Devastated residents of the scenic county, which includes the city of Black River Falls, village of Melrose and towns of Adams, Brockway and Garden Valley, among others, wanted to do something to prevent more lives from being lost.
Officials turned to MCW’s Comprehensive Injury Center (CIC), which addresses injury prevention and control in the Great Lakes region, for help. Kohlbeck and her team, including Stephen Hargarten, MD, MPH, the founding director of the CIC, were paired with Together for Jackson County Kids, a community-based coalition that promotes healthy life choices, to begin the work of finding solutions.

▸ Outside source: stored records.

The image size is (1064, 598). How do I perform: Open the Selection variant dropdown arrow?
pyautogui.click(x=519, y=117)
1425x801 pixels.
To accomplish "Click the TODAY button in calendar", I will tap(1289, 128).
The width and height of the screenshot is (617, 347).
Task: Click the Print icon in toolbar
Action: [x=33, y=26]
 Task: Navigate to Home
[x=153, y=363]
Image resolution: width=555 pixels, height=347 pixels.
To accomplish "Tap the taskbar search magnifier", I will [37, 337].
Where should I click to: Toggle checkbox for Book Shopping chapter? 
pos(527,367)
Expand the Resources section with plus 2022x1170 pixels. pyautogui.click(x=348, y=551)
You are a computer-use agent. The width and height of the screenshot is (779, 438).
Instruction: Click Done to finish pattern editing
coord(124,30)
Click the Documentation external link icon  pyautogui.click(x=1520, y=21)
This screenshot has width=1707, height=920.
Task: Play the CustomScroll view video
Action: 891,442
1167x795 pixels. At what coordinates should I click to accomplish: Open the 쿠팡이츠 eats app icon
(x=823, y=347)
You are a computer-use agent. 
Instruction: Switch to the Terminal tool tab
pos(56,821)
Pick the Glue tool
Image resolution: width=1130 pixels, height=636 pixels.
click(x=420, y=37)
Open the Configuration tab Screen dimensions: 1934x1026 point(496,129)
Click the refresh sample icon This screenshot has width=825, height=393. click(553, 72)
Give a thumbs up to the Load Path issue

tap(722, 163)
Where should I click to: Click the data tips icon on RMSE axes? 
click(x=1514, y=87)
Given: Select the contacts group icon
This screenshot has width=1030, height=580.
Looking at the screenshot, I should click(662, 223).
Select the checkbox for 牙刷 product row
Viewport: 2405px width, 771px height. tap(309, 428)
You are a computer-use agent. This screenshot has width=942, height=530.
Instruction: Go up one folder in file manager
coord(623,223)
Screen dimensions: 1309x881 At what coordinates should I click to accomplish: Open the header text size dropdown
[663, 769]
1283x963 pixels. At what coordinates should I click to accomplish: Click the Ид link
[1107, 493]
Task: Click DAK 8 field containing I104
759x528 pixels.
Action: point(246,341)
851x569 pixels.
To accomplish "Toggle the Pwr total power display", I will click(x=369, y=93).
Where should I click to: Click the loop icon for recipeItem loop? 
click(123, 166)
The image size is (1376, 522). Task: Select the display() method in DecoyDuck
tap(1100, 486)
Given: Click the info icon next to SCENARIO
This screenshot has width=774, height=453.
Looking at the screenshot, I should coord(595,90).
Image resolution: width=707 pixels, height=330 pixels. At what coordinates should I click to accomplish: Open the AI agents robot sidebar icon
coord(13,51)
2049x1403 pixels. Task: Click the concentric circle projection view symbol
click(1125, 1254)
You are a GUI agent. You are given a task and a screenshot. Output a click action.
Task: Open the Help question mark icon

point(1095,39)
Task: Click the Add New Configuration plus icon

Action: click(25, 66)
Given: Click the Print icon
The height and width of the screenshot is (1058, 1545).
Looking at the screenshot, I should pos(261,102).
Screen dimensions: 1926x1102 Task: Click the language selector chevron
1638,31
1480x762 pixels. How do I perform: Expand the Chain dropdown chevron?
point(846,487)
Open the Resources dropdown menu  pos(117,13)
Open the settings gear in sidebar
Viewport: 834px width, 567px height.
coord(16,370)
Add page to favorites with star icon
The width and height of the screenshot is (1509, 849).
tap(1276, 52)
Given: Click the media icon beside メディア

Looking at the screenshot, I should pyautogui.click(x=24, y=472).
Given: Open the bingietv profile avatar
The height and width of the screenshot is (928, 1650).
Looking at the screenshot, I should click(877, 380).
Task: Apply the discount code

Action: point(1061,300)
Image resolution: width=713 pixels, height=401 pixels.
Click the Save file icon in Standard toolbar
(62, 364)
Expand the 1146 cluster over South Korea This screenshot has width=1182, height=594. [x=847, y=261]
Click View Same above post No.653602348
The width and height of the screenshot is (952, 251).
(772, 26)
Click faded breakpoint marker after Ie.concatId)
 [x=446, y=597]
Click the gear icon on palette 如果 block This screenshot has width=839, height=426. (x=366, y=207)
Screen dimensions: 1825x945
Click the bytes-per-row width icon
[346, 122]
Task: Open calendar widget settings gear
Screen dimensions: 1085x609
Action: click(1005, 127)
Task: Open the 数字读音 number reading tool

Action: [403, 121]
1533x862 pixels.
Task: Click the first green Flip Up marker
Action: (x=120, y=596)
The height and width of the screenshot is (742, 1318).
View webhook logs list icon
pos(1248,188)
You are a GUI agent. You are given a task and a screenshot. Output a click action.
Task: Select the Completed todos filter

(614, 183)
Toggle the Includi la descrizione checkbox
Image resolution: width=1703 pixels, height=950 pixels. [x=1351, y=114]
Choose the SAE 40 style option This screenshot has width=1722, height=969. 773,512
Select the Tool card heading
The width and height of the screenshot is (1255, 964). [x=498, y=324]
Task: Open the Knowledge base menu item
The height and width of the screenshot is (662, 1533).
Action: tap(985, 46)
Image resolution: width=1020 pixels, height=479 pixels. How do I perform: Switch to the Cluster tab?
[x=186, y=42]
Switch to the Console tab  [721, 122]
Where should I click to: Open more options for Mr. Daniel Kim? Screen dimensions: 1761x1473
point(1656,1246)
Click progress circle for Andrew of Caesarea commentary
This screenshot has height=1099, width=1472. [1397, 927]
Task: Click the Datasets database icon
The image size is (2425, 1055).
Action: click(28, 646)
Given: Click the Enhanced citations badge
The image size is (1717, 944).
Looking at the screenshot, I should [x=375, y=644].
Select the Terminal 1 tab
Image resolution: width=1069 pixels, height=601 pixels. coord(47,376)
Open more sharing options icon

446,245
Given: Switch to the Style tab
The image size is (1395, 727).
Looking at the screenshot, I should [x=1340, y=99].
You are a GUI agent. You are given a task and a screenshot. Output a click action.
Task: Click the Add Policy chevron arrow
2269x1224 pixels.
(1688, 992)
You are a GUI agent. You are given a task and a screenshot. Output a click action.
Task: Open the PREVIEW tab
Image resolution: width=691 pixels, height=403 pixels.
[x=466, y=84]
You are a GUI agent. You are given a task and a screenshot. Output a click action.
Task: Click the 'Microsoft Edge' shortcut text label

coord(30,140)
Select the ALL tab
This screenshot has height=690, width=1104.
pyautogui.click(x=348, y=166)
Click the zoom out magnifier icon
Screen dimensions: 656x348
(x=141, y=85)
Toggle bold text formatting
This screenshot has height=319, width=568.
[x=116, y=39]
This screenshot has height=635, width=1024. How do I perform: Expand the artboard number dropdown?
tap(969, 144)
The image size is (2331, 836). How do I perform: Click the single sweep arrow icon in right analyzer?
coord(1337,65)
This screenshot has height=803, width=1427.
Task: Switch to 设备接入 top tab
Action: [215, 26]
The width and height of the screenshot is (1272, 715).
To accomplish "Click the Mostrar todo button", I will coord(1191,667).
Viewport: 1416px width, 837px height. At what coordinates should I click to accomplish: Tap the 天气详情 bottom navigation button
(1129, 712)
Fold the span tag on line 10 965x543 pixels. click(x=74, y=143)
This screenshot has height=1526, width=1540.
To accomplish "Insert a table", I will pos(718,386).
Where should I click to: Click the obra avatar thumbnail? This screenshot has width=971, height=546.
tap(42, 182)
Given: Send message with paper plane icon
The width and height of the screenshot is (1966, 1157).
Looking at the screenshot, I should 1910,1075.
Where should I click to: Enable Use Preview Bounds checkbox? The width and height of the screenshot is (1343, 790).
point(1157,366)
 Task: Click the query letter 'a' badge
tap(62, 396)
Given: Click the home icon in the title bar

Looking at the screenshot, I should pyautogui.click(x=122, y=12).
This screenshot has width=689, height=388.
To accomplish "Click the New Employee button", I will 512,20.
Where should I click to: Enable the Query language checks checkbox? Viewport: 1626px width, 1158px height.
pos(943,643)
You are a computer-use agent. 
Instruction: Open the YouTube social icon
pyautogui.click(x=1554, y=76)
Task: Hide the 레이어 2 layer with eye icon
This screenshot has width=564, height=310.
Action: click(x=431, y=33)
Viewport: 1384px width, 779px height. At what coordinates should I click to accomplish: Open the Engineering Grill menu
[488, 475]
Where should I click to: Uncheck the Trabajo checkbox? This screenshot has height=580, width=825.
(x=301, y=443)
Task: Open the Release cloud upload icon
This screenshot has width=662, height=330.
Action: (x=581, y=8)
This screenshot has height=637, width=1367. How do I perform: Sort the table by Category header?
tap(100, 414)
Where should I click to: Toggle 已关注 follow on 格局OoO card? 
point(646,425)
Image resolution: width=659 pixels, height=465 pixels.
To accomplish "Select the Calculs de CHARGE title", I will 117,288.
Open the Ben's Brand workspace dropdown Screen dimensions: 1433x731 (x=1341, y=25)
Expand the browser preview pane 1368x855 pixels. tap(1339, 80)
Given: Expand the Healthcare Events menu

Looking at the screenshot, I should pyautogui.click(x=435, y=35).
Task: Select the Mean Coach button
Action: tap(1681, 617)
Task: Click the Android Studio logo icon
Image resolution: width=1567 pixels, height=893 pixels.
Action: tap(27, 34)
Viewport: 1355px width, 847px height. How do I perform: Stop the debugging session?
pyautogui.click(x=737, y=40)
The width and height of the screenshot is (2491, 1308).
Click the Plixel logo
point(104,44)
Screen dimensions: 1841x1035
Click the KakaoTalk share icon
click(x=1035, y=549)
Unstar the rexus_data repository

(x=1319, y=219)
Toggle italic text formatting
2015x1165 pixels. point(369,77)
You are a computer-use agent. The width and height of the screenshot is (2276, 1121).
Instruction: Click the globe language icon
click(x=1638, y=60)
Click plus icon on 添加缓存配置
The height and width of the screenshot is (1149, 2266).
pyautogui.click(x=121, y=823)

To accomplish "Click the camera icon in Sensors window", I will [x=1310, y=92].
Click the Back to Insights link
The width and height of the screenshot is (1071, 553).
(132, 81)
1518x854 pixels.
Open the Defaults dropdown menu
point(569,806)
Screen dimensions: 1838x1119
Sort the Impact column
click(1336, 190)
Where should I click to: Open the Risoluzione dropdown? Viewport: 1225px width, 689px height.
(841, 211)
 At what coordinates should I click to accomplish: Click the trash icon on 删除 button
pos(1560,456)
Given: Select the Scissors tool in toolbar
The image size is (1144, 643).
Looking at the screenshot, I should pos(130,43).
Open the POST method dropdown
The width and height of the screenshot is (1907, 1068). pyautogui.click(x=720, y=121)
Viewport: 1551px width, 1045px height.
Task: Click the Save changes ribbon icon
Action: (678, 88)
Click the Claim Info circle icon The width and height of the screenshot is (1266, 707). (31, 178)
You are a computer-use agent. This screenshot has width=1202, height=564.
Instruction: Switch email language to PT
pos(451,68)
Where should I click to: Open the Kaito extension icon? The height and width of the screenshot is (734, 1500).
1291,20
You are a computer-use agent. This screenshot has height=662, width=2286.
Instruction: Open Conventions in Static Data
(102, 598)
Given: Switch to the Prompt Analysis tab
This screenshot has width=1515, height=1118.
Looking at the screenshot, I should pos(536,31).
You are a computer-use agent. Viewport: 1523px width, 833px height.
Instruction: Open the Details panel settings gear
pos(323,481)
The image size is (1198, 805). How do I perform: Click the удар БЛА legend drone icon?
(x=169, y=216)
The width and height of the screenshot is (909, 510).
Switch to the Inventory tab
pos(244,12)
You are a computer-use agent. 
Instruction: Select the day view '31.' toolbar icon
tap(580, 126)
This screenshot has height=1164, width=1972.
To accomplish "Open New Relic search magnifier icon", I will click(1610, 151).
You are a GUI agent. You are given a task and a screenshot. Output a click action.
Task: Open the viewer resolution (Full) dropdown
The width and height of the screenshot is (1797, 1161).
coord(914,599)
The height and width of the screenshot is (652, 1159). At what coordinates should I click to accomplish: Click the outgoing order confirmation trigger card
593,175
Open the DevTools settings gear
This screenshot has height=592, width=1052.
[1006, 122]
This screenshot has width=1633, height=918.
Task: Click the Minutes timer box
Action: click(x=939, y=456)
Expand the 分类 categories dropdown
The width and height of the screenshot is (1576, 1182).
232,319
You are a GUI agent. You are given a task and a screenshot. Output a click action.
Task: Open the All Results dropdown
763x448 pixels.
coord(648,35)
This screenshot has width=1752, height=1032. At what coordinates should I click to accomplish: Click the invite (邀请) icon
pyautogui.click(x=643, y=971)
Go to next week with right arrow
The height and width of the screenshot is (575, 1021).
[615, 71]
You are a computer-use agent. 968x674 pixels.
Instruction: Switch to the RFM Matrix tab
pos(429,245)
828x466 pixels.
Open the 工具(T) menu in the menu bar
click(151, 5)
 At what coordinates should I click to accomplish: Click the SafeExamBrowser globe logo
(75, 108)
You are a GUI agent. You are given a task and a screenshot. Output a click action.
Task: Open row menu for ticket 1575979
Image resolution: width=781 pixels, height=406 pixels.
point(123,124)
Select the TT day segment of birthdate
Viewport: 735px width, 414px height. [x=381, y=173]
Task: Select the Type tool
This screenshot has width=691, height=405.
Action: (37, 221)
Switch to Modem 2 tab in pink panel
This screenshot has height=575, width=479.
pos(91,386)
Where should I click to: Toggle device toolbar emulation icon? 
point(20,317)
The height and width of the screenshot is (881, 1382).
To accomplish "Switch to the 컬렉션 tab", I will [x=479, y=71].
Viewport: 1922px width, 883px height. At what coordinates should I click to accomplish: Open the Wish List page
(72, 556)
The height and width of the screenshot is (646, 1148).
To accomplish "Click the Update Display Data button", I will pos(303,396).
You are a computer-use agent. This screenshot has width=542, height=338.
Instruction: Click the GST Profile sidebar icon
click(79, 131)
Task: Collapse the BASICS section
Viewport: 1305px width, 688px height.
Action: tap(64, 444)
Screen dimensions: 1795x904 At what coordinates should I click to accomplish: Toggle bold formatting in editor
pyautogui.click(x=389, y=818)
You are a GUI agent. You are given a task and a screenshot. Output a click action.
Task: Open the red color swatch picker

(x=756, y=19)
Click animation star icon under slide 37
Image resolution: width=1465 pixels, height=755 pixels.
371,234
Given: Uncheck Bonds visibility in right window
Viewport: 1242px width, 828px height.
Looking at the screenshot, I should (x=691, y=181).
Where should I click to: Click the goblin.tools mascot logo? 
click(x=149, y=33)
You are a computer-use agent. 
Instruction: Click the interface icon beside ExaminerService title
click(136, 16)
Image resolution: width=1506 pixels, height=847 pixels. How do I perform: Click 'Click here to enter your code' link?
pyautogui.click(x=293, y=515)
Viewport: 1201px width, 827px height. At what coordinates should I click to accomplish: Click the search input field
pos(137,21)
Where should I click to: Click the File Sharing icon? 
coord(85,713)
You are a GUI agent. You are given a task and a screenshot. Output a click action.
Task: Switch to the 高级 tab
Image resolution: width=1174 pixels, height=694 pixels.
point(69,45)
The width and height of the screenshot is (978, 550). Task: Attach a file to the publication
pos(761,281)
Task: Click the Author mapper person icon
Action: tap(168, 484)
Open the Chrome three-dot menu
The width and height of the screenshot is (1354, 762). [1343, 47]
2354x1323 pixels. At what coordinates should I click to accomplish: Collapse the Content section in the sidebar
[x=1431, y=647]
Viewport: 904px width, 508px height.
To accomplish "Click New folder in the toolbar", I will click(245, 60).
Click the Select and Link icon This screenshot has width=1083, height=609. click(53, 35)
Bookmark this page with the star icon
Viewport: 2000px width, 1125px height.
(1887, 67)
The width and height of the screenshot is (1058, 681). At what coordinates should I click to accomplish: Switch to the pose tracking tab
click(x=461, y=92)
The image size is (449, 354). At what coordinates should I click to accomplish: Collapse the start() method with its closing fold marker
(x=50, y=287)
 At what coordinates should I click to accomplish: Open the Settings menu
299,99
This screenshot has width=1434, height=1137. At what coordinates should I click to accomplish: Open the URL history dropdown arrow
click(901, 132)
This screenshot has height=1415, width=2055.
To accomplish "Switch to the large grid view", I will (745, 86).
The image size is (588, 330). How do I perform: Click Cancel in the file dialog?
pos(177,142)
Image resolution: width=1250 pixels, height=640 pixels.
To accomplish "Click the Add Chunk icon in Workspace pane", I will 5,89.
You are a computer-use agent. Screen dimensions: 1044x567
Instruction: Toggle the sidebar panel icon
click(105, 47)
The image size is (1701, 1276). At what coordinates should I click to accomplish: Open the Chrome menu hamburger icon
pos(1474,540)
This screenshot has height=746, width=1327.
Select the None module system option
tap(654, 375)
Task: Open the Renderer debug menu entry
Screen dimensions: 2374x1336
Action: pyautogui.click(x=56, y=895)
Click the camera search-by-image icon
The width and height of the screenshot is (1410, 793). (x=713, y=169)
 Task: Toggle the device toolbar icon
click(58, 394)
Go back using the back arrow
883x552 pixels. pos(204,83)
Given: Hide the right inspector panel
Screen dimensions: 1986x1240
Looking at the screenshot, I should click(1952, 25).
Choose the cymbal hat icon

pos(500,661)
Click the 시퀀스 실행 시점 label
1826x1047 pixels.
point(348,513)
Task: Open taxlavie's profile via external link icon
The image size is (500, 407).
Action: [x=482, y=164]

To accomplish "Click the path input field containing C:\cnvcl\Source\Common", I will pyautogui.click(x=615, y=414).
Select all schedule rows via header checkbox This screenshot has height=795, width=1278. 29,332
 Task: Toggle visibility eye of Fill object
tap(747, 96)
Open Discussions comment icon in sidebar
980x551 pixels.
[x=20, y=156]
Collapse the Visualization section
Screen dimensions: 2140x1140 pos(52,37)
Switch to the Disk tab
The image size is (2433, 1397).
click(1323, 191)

With the support of others, the partners developed a systems change proposal for Jackson County that was funded in 2012 through the Advancing a Healthier Wisconsin endowment at MCW. Their goal was to develop mechanisms to identify young people at risk of suicide earlier, provide a referral pathway to more quickly navigate them to appropriate services, and provide primary prevention for suicide training at some schools. The project also included a social campaign aimed at reducing the stigma surrounding mental health issues and help seeking.
“One of the things we heard from our community partners was that suicide and mental health are highly stigmatized topics, particularly in rural Wisconsin,” Kohlbeck says. “Kind of that farmer stoicism culture that if you have a problem, you suck it up and deal with it, and that really inhibits help seeking.”
Addressing the stigma surrounding mental health
Developing an approach to address stigma was crucial given the increasing risk of suicide there and in other rural areas in the state. In fact, from 2012 and 2016, rural counties in Wisconsin had higher rates of suicide than some urban counties, researchers found. Counties in northern and western Wisconsin, including Jackson, had some of the highest rates of suicide.
Another factor that drives suicides is easy access to firearms, Kohlbeck says.
“Many people across the state own firearms or multiple guns, for hunting or for protection, or for a variety of reasons,” she notes. “Unfortunately, having access to firearms when you’re in a suicidal crisis really increases your risk of dying by suicide.”
Knowing the problem had touched all reaches of Jackson County, the groups put together a partnership council that consisted of local school districts, health officials, representatives of the Ho-Chunk tribe, parents and other stakeholders to guide the systems change work they would set out to do.
The groups conducted focus groups with youth in Jackson County to develop messaging and then test those concepts. From those sessions came the website “Moment to Breathe,” which focused on normalizing health seeking and helping youth learn adaptive coping strategies.
“We really focused that message on younger folks so that by the time they get to their late teens, early 20s or even into adulthood, they’re equipped with the coping skills that they need in order to successfully confront stressors that every adult faces including job loss, relationship loss and things of that nature,” Kohlbeck explains.
Screening for suicide risk
But changing a system goes beyond individual behavior change and addresses more upstream factors such as the social determinants of health through changes in practices and policy, Kohlbeck adds. Project leaders needed to look at what holes remained in the system.
“In many cases, they’re not screening for risks for suicide in schools, so an example of a systems change would be to implement a policy that requires universal screening for suicide risk,” Kohlbeck says. “That way there are higher levels of screening of identification early and then the appropriate navigation of those services in a timely way.”
Filling those gaps required a great deal of collaboration among organizations, who in some cases had never worked together before, she adds.
The team created an online training module to help individuals gain screening skills and learn to navigate the referral pathway for at-risk youth. Those processes are now embedded into the system.
Although the grant period ended in 2016, lessons learned in Jackson County are still shaping the work of the CIC. Among them is the value of social marketing campaigns and the importance of building collaboration among different organizations to tackle a public health problem.
“Organizations often have competing priorities, but working together and learning how to divide an issue framework has been helpful,” Kohlbeck says.
The team is currently using those strategies to address challenges in the city of West Allis, the Fox Valley and Milwaukee.
“Even though we’re working in different contexts with slightly different populations, you can apply the same public health principles,” Kohlbeck says. “Applying those same principles that were learned through the Jackson County project has been really helpful.”